| WORK ITEM |
Reproduce exactly the lines from the one containing "Where should I click to: Click the magnifier" through the last line of the records below, both included, and nothing else.

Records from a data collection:
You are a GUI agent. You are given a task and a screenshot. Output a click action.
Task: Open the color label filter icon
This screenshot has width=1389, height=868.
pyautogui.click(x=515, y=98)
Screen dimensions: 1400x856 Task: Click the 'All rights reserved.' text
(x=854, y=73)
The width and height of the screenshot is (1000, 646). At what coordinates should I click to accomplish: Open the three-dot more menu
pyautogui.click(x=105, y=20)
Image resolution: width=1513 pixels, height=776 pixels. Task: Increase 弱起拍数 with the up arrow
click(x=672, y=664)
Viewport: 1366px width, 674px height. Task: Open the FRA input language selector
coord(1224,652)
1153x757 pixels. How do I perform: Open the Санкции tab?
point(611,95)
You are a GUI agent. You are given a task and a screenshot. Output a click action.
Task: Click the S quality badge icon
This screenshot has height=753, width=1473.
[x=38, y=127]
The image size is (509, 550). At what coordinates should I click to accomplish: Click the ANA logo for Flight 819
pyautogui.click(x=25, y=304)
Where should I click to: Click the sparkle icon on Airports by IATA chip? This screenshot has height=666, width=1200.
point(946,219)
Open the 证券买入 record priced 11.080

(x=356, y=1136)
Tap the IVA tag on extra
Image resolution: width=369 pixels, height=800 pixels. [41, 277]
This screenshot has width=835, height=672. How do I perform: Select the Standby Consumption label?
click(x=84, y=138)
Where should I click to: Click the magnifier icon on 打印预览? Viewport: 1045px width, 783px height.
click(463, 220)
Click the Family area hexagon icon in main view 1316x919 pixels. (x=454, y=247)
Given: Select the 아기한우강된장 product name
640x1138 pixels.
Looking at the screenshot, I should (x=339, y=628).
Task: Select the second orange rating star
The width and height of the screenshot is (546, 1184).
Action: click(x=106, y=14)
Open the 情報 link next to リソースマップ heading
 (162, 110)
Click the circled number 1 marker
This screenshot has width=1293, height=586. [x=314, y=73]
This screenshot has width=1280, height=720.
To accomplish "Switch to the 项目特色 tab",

| THE COMPLETED TASK |
Where should I click to: Click the magnifier icon on 打印预览? Viewport: 1045px width, 783px height.
click(463, 220)
Click the Family area hexagon icon in main view 1316x919 pixels. (x=454, y=247)
Given: Select the 아기한우강된장 product name
640x1138 pixels.
Looking at the screenshot, I should (x=339, y=628).
Task: Select the second orange rating star
The width and height of the screenshot is (546, 1184).
Action: click(x=106, y=14)
Open the 情報 link next to リソースマップ heading
 (162, 110)
Click the circled number 1 marker
This screenshot has width=1293, height=586. [x=314, y=73]
This screenshot has width=1280, height=720.
To accomplish "Switch to the 项目特色 tab",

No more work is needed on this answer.